Qué debe hacer = Reescriba el listado completo, renombrando "Screen dimensions" como "Screen size" en cada aparición y sin alterar nada más.

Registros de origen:
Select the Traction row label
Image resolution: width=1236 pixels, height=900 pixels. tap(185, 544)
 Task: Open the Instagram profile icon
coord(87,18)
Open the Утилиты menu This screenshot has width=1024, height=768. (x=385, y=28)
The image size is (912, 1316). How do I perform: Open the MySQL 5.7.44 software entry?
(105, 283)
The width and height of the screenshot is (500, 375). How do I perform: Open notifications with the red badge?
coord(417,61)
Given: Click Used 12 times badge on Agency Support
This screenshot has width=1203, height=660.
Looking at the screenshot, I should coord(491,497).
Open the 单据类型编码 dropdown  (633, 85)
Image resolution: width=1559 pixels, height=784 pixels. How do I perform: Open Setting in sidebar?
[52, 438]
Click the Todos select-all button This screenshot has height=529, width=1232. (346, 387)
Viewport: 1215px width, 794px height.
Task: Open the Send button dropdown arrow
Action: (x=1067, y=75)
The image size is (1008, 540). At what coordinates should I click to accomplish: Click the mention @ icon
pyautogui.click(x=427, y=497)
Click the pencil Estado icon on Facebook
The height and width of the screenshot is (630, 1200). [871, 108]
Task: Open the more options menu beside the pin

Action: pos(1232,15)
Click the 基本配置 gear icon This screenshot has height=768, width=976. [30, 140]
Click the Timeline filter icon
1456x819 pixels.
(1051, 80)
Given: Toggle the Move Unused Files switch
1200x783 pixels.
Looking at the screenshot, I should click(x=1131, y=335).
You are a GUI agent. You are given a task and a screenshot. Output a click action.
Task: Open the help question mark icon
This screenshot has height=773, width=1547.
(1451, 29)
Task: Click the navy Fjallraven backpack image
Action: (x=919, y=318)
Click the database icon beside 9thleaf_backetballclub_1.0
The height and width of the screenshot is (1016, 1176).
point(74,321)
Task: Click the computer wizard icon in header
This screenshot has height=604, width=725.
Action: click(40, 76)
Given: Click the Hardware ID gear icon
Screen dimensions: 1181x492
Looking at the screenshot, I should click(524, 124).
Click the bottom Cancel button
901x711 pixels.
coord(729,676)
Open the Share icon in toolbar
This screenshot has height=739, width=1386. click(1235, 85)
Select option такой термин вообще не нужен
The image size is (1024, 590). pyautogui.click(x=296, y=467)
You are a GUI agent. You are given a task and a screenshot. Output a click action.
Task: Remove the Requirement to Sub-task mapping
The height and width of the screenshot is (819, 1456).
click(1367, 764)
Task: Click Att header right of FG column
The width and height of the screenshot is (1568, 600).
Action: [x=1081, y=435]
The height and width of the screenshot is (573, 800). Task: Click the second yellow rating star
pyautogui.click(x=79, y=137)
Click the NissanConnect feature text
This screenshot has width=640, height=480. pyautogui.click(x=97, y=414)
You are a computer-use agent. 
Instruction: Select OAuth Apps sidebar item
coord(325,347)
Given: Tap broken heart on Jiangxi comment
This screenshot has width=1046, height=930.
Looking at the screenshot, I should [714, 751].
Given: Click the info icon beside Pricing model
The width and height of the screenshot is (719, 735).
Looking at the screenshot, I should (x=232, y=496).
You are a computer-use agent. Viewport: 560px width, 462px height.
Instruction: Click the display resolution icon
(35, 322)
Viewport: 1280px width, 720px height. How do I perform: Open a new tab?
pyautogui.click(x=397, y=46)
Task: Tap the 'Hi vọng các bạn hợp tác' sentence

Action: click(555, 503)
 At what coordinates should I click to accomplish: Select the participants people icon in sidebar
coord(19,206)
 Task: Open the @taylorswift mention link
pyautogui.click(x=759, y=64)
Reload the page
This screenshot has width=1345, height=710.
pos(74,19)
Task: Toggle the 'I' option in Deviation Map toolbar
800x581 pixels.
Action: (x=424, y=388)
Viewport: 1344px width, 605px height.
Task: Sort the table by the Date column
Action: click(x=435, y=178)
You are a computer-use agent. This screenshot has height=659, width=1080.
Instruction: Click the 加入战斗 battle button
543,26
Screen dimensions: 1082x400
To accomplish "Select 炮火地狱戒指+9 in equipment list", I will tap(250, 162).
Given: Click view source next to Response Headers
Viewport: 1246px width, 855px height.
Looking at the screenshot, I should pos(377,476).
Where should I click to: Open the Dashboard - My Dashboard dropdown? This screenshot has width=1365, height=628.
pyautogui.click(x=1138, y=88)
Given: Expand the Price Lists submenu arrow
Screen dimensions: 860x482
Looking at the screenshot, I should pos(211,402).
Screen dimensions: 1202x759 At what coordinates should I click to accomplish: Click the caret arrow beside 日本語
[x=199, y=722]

Respuesta al problema =
Select the Traction row label
Image resolution: width=1236 pixels, height=900 pixels. tap(185, 544)
 Task: Open the Instagram profile icon
coord(87,18)
Open the Утилиты menu This screenshot has width=1024, height=768. (x=385, y=28)
The image size is (912, 1316). How do I perform: Open the MySQL 5.7.44 software entry?
(105, 283)
The width and height of the screenshot is (500, 375). How do I perform: Open notifications with the red badge?
coord(417,61)
Given: Click Used 12 times badge on Agency Support
This screenshot has width=1203, height=660.
Looking at the screenshot, I should coord(491,497).
Open the 单据类型编码 dropdown  (633, 85)
Image resolution: width=1559 pixels, height=784 pixels. How do I perform: Open Setting in sidebar?
[52, 438]
Click the Todos select-all button This screenshot has height=529, width=1232. (346, 387)
Viewport: 1215px width, 794px height.
Task: Open the Send button dropdown arrow
Action: (x=1067, y=75)
The image size is (1008, 540). At what coordinates should I click to accomplish: Click the mention @ icon
pyautogui.click(x=427, y=497)
Click the pencil Estado icon on Facebook
The height and width of the screenshot is (630, 1200). [871, 108]
Task: Open the more options menu beside the pin

Action: pos(1232,15)
Click the 基本配置 gear icon This screenshot has height=768, width=976. [30, 140]
Click the Timeline filter icon
1456x819 pixels.
(1051, 80)
Given: Toggle the Move Unused Files switch
1200x783 pixels.
Looking at the screenshot, I should click(x=1131, y=335).
You are a GUI agent. You are given a task and a screenshot. Output a click action.
Task: Open the help question mark icon
This screenshot has height=773, width=1547.
(1451, 29)
Task: Click the navy Fjallraven backpack image
Action: (x=919, y=318)
Click the database icon beside 9thleaf_backetballclub_1.0
The height and width of the screenshot is (1016, 1176).
point(74,321)
Task: Click the computer wizard icon in header
This screenshot has height=604, width=725.
Action: click(40, 76)
Given: Click the Hardware ID gear icon
Screen size: 1181x492
Looking at the screenshot, I should click(524, 124).
Click the bottom Cancel button
901x711 pixels.
coord(729,676)
Open the Share icon in toolbar
This screenshot has height=739, width=1386. click(1235, 85)
Select option такой термин вообще не нужен
The image size is (1024, 590). pyautogui.click(x=296, y=467)
You are a GUI agent. You are given a task and a screenshot. Output a click action.
Task: Remove the Requirement to Sub-task mapping
The height and width of the screenshot is (819, 1456).
click(1367, 764)
Task: Click Att header right of FG column
The width and height of the screenshot is (1568, 600).
Action: [x=1081, y=435]
The height and width of the screenshot is (573, 800). Task: Click the second yellow rating star
pyautogui.click(x=79, y=137)
Click the NissanConnect feature text
This screenshot has width=640, height=480. pyautogui.click(x=97, y=414)
You are a computer-use agent. 
Instruction: Select OAuth Apps sidebar item
coord(325,347)
Given: Tap broken heart on Jiangxi comment
This screenshot has width=1046, height=930.
Looking at the screenshot, I should [714, 751].
Given: Click the info icon beside Pricing model
The width and height of the screenshot is (719, 735).
Looking at the screenshot, I should (x=232, y=496).
You are a computer-use agent. Viewport: 560px width, 462px height.
Instruction: Click the display resolution icon
(35, 322)
Viewport: 1280px width, 720px height. How do I perform: Open a new tab?
pyautogui.click(x=397, y=46)
Task: Tap the 'Hi vọng các bạn hợp tác' sentence

Action: click(555, 503)
 At what coordinates should I click to accomplish: Select the participants people icon in sidebar
coord(19,206)
 Task: Open the @taylorswift mention link
pyautogui.click(x=759, y=64)
Reload the page
This screenshot has width=1345, height=710.
pos(74,19)
Task: Toggle the 'I' option in Deviation Map toolbar
800x581 pixels.
Action: (x=424, y=388)
Viewport: 1344px width, 605px height.
Task: Sort the table by the Date column
Action: click(x=435, y=178)
You are a computer-use agent. This screenshot has height=659, width=1080.
Instruction: Click the 加入战斗 battle button
543,26
Screen size: 1082x400
To accomplish "Select 炮火地狱戒指+9 in equipment list", I will tap(250, 162).
Given: Click view source next to Response Headers
Viewport: 1246px width, 855px height.
Looking at the screenshot, I should pos(377,476).
Where should I click to: Open the Dashboard - My Dashboard dropdown? This screenshot has width=1365, height=628.
pyautogui.click(x=1138, y=88)
Given: Expand the Price Lists submenu arrow
Screen size: 860x482
Looking at the screenshot, I should pos(211,402).
Screen size: 1202x759 At what coordinates should I click to accomplish: Click the caret arrow beside 日本語
[x=199, y=722]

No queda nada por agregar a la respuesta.